Rewrite every record with "pixels" changed to "px" and nothing else altered. Leave the pictures out.
━━━━━━
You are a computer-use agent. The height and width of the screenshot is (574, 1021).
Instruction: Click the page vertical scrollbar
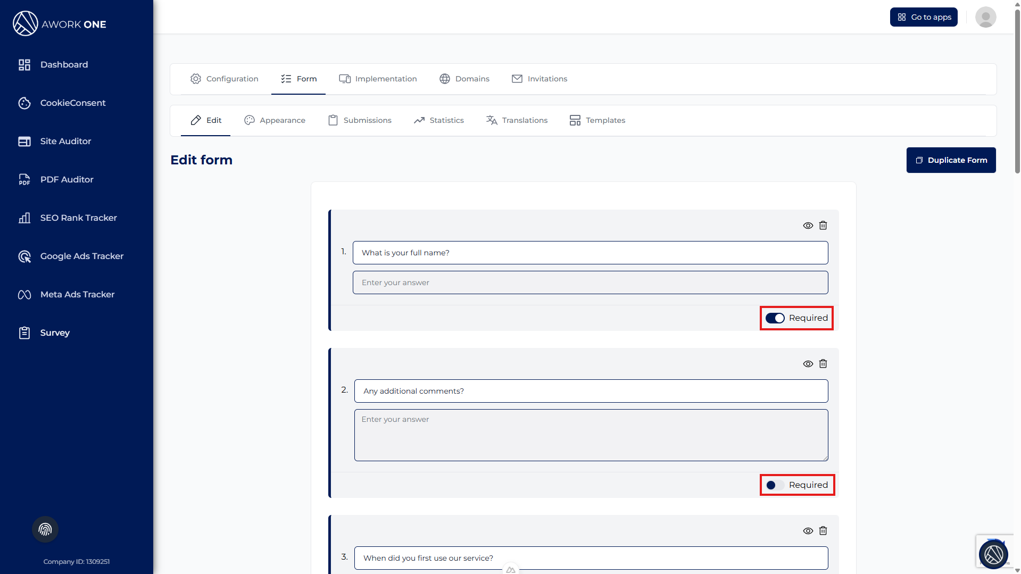click(1017, 90)

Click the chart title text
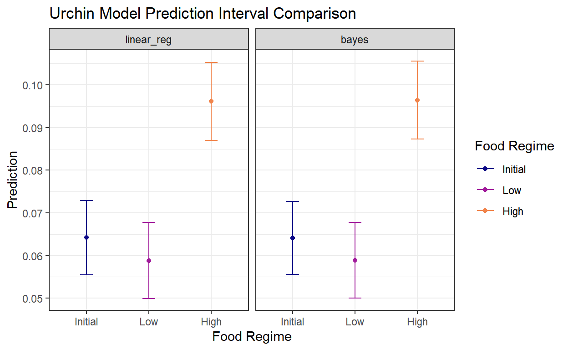point(203,14)
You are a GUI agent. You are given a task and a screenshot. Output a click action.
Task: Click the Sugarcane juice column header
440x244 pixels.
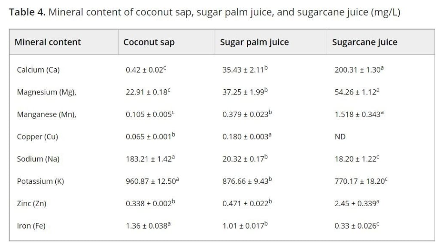click(364, 42)
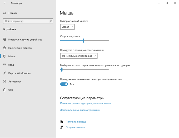
Task: Click the pen icon for Windows Ink
Action: click(x=4, y=73)
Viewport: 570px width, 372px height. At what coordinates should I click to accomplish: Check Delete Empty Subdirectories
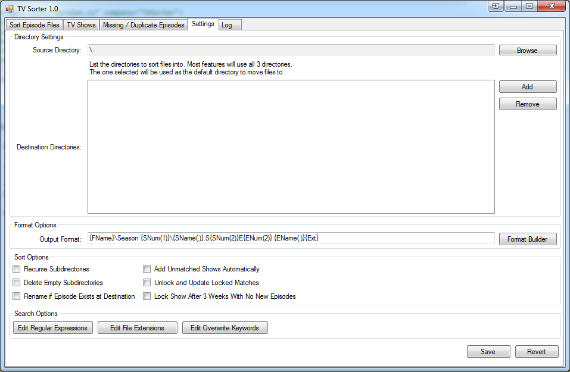[x=16, y=282]
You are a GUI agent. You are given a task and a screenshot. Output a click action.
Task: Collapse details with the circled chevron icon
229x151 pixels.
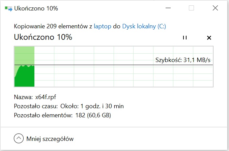pyautogui.click(x=19, y=138)
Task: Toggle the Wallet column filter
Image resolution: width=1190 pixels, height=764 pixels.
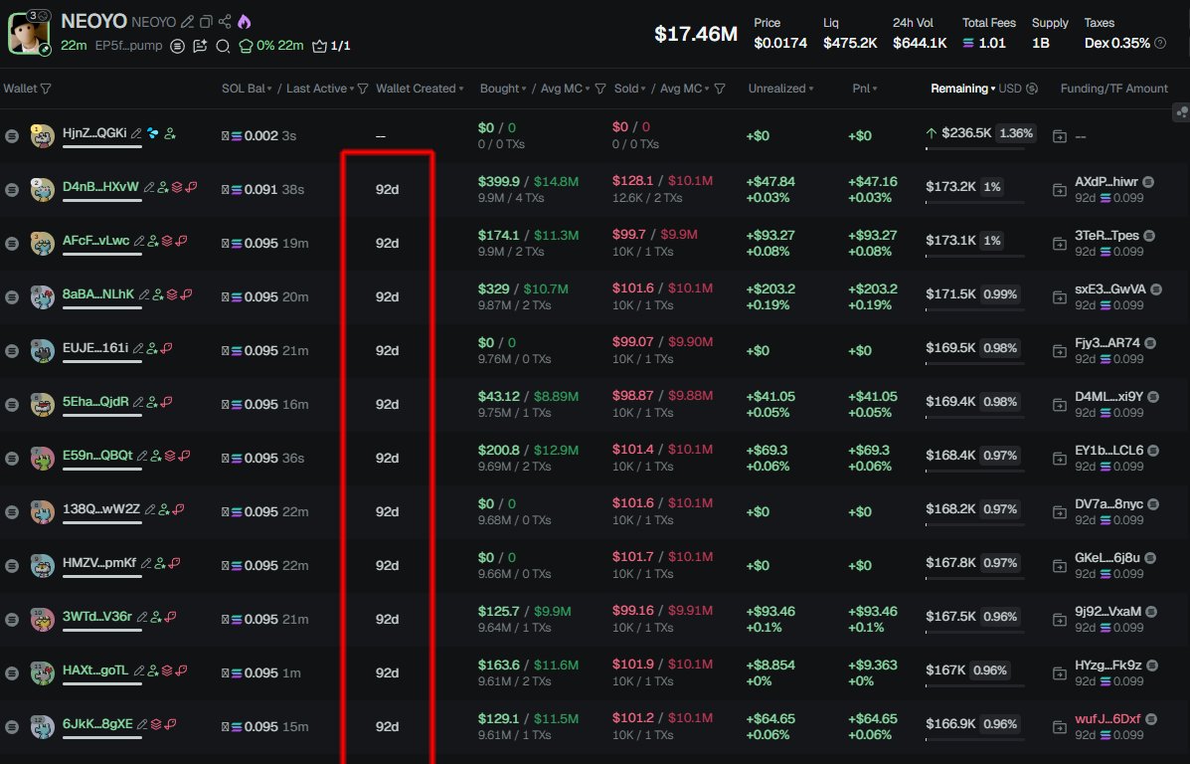Action: coord(46,89)
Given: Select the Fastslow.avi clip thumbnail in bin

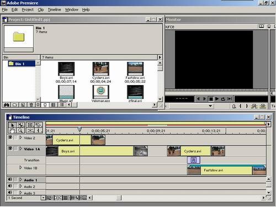Looking at the screenshot, I should point(135,68).
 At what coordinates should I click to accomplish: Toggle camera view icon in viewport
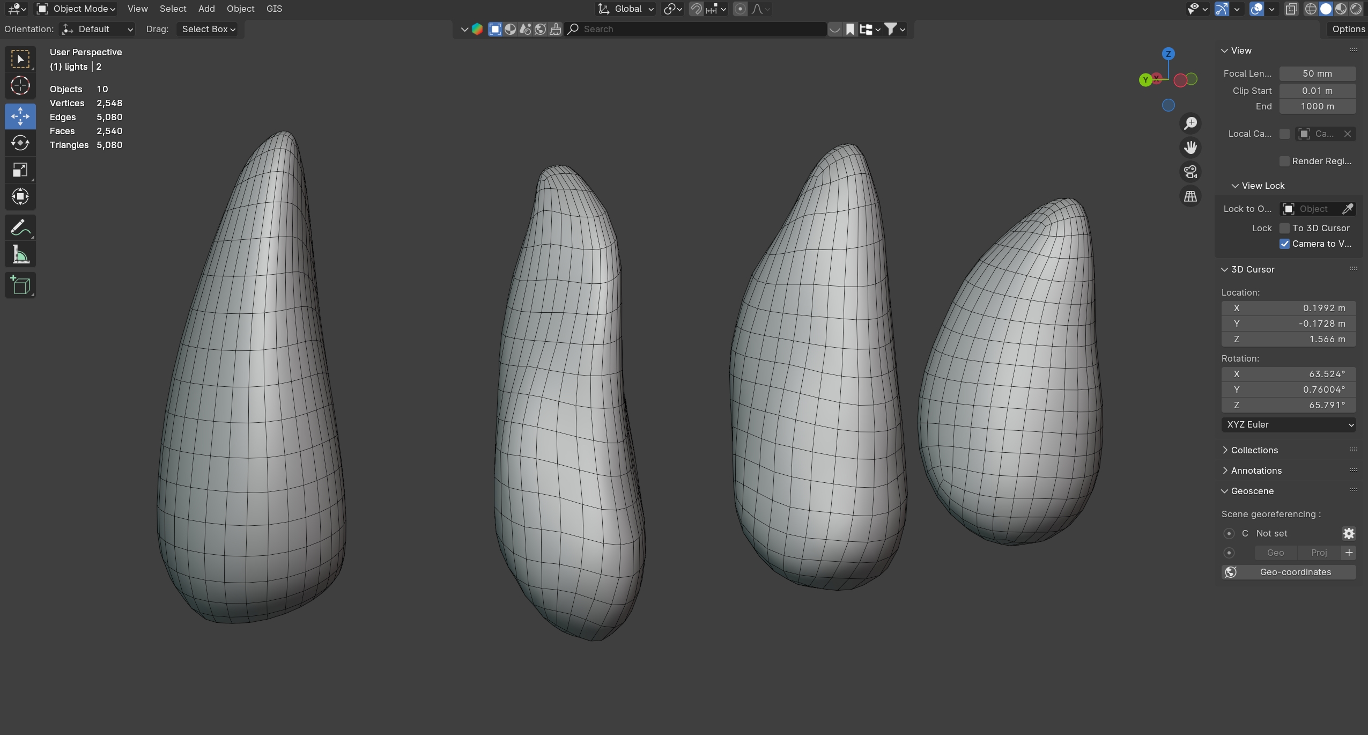click(1190, 172)
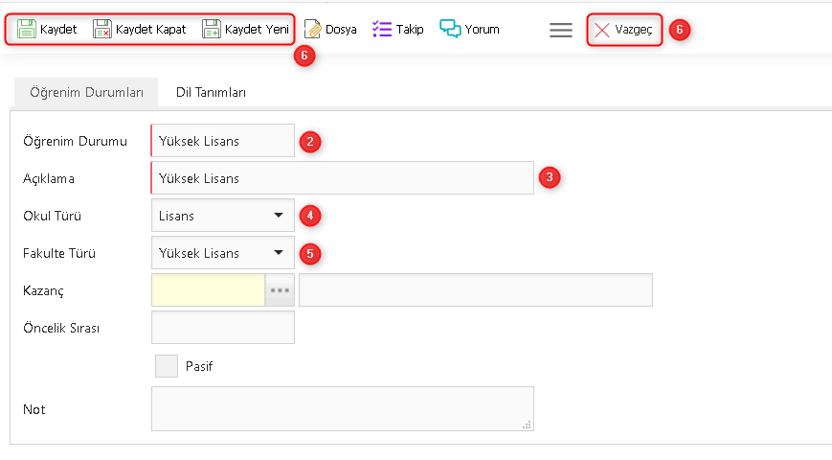This screenshot has width=832, height=460.
Task: Switch to the Dil Tanımları tab
Action: [x=211, y=93]
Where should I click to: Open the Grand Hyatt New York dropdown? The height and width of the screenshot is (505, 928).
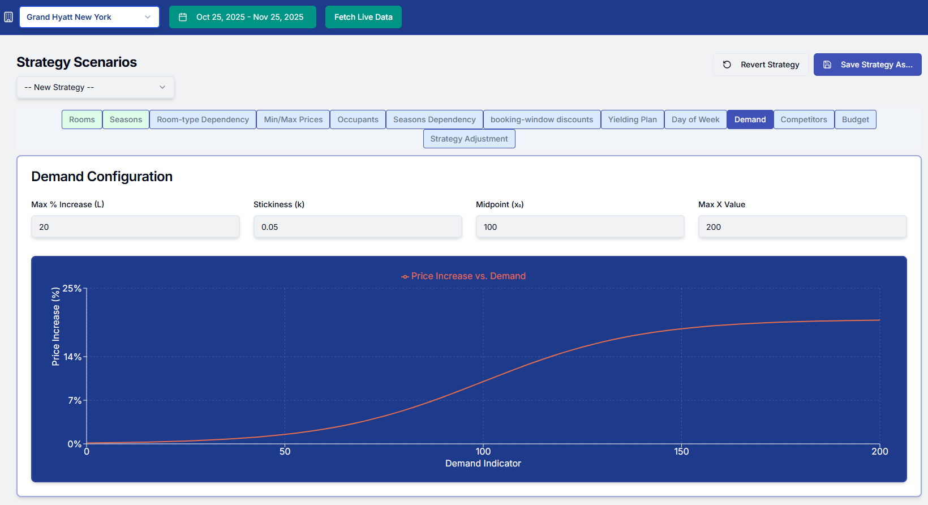[x=89, y=17]
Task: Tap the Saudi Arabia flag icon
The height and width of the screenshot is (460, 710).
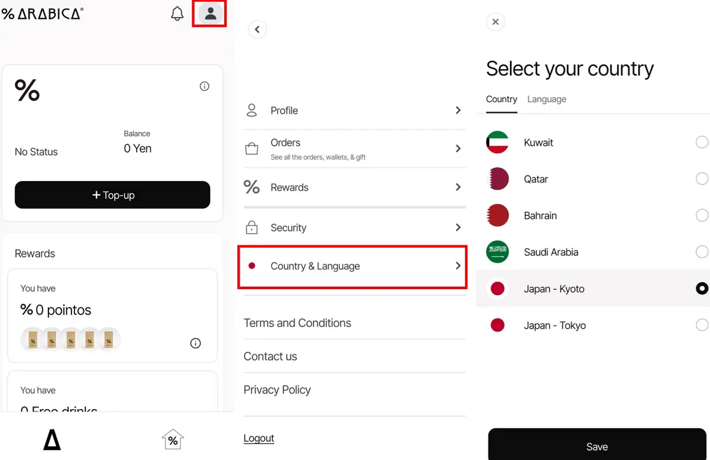Action: click(498, 252)
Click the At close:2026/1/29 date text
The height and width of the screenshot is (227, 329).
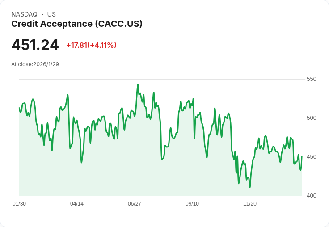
━━━━━━
◆ Answer for the task
You are a computer-use agent. The height and width of the screenshot is (574, 1021).
Instruction: Click the page vertical scrollbar
click(1017, 90)

Click the chart title text
point(203,14)
You are a GUI agent. You are given a task and a screenshot. Output a click action.
Task: Click the Sugarcane juice column header
440x244 px.
click(364, 42)
Task: Click the pen icon for Windows Ink
Action: click(x=4, y=73)
Viewport: 570px width, 372px height. At what coordinates should I click to accomplish: Check Delete Empty Subdirectories
[x=16, y=282]
You are a GUI agent. You are given a task and a screenshot. Output a click action.
Task: Collapse details with the circled chevron icon
229x151 px.
pyautogui.click(x=19, y=138)
Task: Toggle the Wallet column filter
Image resolution: width=1190 px, height=764 px.
Action: coord(46,89)
Given: Select the Fastslow.avi clip thumbnail in bin

Looking at the screenshot, I should point(135,68).
 At what coordinates should I click to accomplish: Toggle camera view icon in viewport
click(1190, 172)
This screenshot has width=832, height=460.
Task: Switch to the Dil Tanımları tab
Action: [x=211, y=93]
Where should I click to: Open the Grand Hyatt New York dropdown? The height and width of the screenshot is (505, 928).
[x=89, y=17]
Task: Tap the Saudi Arabia flag icon
The height and width of the screenshot is (460, 710).
Action: click(498, 252)
Click the At close:2026/1/29 date text
The height and width of the screenshot is (227, 329).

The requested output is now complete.